It was Hilda’s birthday. She and Zach were taking the day off, even though it was a Saturday, and spending it however Hilda wanted, which was their tradition when one of them had a birthday. She’d stayed at her sister’s overnight, to enjoy a semblance of a family celebration of a milestone birthday, and Zach was to come by and collect her.
She had an idea that they could smoke a little pot and go to the aquarium. She and some friends did that on her seventeenth birthday, and walking through tunnels surrounded by immersive waves of blue light while high was a life-changing experience for Hilda. There is more to life than meets the eye, her friend Carrie told her on that day. Yes, indeed there was. She couldn’t remember what exactly she learned on that excursion to the aquarium when she turned seventeen, but sometimes that’s how change was. You emerged a different person, and left the shell of your old self behind, forgotten.
But it was past one o’clock, and Zach hadn’t turned up. She phoned him and got the machine. She called and texted his cellphone, and got no reply.

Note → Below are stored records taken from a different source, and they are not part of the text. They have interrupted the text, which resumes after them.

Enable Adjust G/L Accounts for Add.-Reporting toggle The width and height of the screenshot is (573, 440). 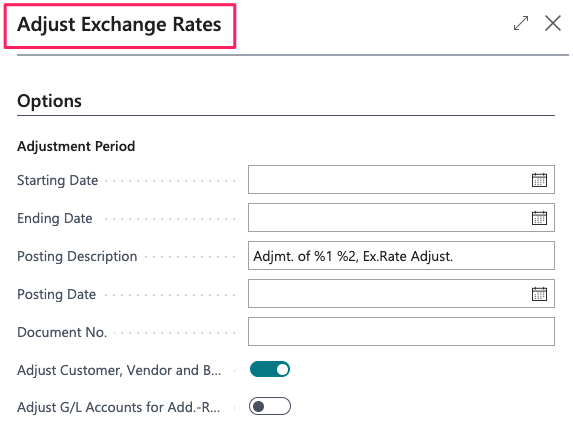click(270, 406)
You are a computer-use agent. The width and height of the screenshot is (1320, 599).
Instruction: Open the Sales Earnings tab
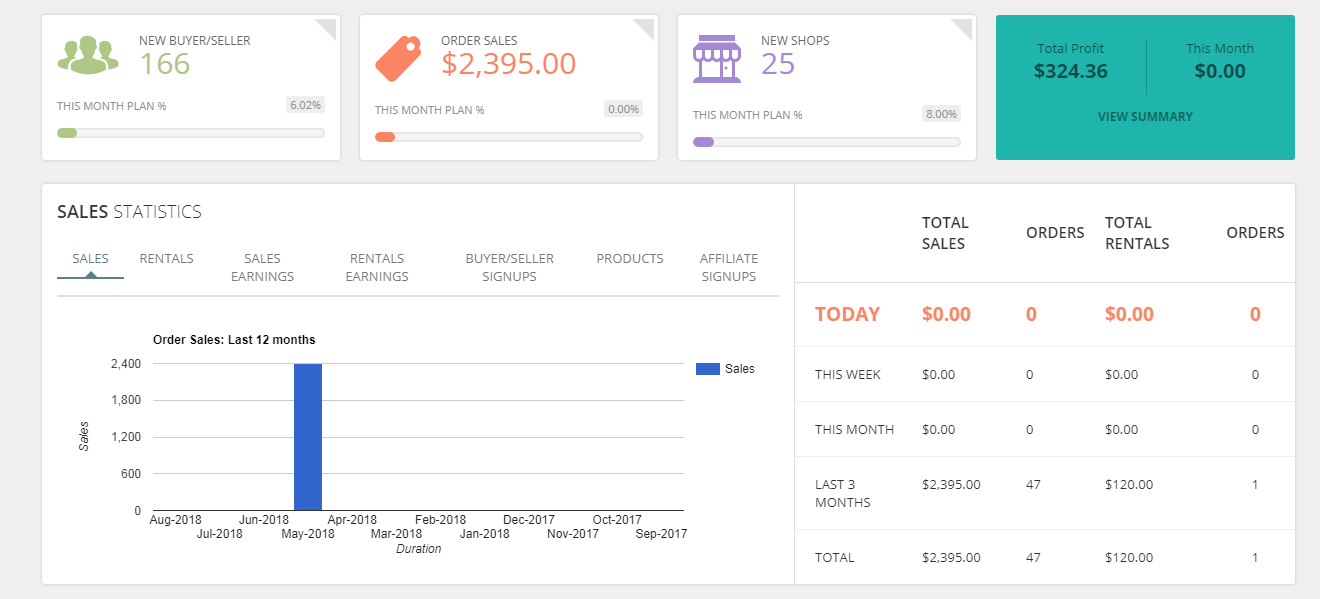[x=262, y=267]
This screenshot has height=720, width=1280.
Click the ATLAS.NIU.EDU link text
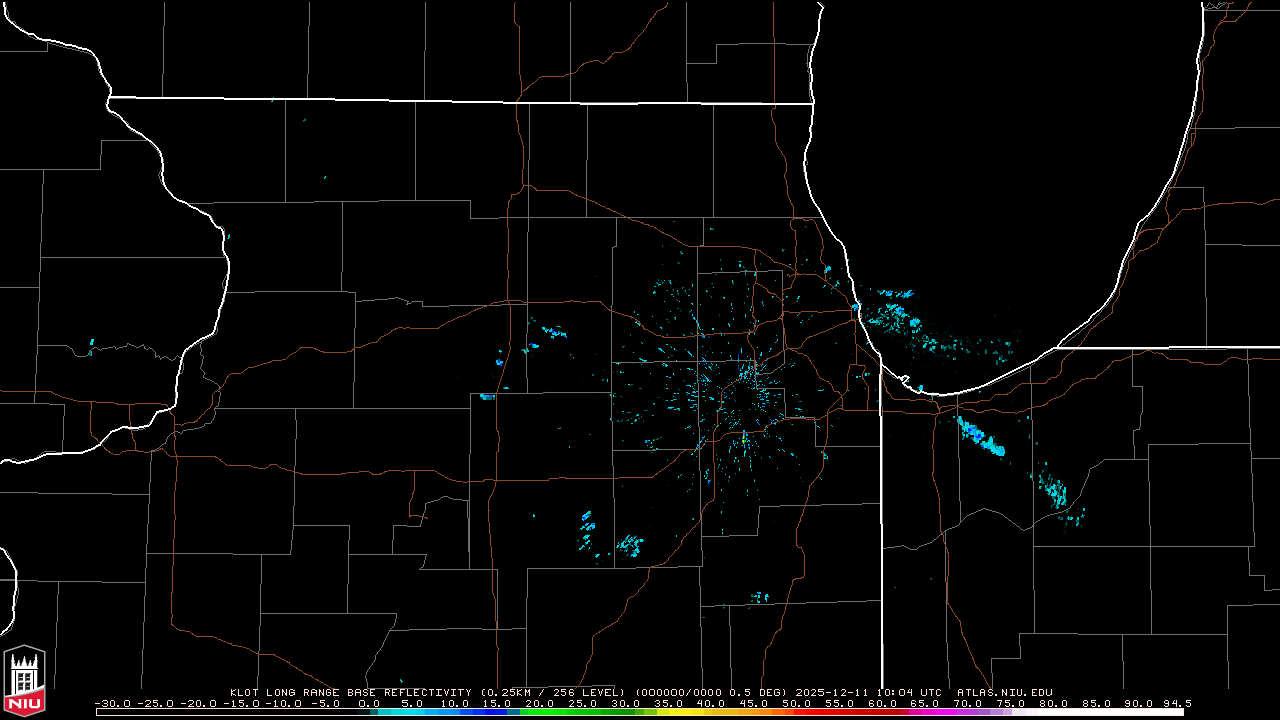[x=1004, y=692]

So she hugged her sister and walked a block and a half to the bus stop, and took the city bus to Zach’s apartment. The journey involved a transfer, and a wait, so it took some time. Hilda was tired and slightly irritated as she approached the door to Zach’s flat and both rang the doorbell and knocked.

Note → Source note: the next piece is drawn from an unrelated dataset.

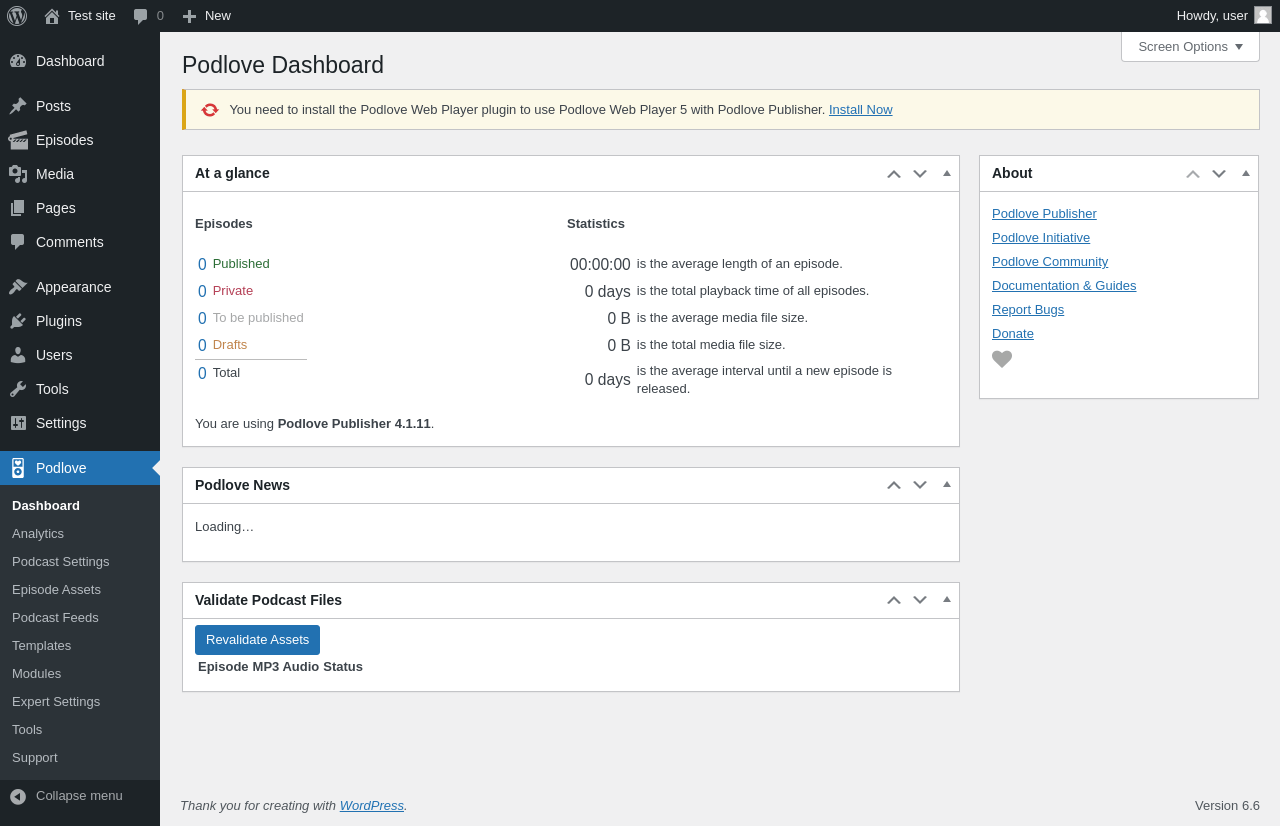The height and width of the screenshot is (826, 1280).
Task: Go to Plugins in the sidebar
Action: point(58,321)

She thought she heard someone shout “Come in!”, but she could have been mistaken. Anyway, the door was unlocked and she went inside. It smelled like burnt toast. Zach was in the living room, sitting on the floor, leaning against the front of the couch, chanting to himself.
“Oh, great,” said Hilda. “So you started without me.”
Zach grimaced, his eyes closed, and said, “It doesn’t matter. Hilda? It doesn’t matter.”
Hilda sat cross-legged on the floor beside Zach. “What is it? What happened?” She felt his forehead. It was damp, but cool.
“My father died,” said Zach.
“That was two years ago.”
“He died yesterday, and two years ago, and twenty years ago,” Zach said.
Hilda got up and went into the kitchen to make sure all the stovetop burners were turned off and the fridge door was closed. She made a glass of chocolate milk from a syrup and took it to Zach.
He took it from her, but stared at the glass in his hand.
“What did you take?” Hilda asked.
“It isn’t working,” Zach said. “Nothing is enough.”
“It’s ok Zach,” said Hilda.
“No, it’s not.” Zach’s head drooped into his chest. Hilda took the glass of chocolate milk from his hand and put it on the coffee table.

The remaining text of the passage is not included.